Many fans of gaming are living under the false pretense that more websites mean more scraps of culture are safe. This isn’t true. As every part of the web becomes commercialized, as every company wrestles with figuring out how to increase profit margins and what that means as far as tolerating political and erotic material and piracy goes, nothing is being built to last.

Whether we hold on to them or not, if we understand that the games of our past are no different than the places we’ve been, changing, evolving, evaporating, then maybe we can appreciate them more. Katsutoshi Eguchi is sad that his friend’s last game probably won’t be played by future generations. But he also feels that as long as there are images and videos, something in circulation, then You, Me, and the Cubes will continue to exist.

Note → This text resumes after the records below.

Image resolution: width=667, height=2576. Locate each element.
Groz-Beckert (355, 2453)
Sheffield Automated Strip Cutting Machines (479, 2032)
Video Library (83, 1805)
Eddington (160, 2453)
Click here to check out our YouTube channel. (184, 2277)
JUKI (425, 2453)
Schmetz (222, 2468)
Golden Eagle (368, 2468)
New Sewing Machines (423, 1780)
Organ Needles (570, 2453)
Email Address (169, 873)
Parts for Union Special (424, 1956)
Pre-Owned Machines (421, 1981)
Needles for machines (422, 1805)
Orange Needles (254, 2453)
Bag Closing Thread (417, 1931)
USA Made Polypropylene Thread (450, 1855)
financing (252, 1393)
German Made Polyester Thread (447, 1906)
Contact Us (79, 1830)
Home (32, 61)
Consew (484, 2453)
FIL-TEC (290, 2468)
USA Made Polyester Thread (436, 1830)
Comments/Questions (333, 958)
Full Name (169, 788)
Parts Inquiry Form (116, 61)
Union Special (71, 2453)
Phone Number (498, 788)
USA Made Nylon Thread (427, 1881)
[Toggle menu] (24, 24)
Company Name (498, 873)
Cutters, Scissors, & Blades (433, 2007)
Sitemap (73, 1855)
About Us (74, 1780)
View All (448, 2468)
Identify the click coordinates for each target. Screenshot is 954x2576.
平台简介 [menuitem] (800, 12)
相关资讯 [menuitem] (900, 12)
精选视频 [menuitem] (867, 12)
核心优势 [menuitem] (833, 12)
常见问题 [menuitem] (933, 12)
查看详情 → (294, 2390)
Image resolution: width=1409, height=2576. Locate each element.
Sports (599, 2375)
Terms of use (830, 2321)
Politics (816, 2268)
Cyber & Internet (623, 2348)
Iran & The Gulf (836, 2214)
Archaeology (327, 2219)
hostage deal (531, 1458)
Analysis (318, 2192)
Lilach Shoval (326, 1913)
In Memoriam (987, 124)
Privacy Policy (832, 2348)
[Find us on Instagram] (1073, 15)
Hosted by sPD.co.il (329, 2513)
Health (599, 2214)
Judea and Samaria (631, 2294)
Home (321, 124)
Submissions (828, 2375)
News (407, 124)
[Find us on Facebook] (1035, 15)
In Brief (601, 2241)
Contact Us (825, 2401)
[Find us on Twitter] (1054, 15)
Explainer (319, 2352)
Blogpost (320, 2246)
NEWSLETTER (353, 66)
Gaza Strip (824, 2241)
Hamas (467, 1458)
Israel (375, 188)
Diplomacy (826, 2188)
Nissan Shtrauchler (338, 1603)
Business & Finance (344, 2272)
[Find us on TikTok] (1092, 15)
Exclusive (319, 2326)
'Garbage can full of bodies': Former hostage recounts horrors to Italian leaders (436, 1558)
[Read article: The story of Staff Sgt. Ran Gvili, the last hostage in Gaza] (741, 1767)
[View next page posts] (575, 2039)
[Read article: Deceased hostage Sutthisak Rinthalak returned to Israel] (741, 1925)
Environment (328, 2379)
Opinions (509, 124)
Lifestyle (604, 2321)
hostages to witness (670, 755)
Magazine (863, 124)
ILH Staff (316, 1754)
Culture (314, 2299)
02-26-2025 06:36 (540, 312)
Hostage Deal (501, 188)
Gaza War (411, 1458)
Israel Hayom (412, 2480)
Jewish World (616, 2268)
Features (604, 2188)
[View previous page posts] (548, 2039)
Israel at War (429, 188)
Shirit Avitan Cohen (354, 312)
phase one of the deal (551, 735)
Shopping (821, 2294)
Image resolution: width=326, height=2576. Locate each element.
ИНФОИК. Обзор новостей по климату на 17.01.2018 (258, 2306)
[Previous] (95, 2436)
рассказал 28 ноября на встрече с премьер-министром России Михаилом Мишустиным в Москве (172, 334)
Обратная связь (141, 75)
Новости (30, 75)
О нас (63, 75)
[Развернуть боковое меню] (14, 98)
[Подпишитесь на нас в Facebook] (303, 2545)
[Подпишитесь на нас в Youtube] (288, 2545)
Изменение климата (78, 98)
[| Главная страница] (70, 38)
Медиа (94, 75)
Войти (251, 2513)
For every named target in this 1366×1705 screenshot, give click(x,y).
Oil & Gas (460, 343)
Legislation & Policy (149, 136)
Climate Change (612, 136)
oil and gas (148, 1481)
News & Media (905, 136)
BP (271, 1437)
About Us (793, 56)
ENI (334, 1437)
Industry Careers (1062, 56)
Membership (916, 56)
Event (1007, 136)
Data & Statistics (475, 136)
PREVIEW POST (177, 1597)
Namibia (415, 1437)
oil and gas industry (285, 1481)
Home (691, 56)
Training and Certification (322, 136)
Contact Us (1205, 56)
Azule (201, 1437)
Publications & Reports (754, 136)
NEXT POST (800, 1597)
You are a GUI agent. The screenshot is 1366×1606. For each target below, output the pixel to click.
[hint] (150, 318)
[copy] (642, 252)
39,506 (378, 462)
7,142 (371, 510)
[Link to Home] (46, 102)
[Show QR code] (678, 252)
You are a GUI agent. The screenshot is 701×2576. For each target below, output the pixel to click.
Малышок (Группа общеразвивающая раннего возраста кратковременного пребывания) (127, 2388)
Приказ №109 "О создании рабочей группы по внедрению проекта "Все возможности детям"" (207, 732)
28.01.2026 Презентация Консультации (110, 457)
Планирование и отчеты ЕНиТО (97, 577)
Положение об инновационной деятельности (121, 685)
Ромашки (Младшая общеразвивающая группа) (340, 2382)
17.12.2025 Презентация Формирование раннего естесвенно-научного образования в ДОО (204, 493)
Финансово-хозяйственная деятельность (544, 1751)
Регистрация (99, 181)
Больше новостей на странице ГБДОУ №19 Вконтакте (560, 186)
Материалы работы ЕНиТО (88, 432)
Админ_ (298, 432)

“Our game is the moment a player spends happily with a friend,” said Eguchi. “It will be a memory.… You can still feel it. Of course, playing directly is the most important, but it became impossible.”

Header image: You, Me and The Cubes / From Yellow to Orange, Nintendo

An earlier version of this article stated that Cathy Vice was working on a collection of XBLIG games for rerelease on current platforms. The project was canceled following our interview with Vice. The text has been corrected.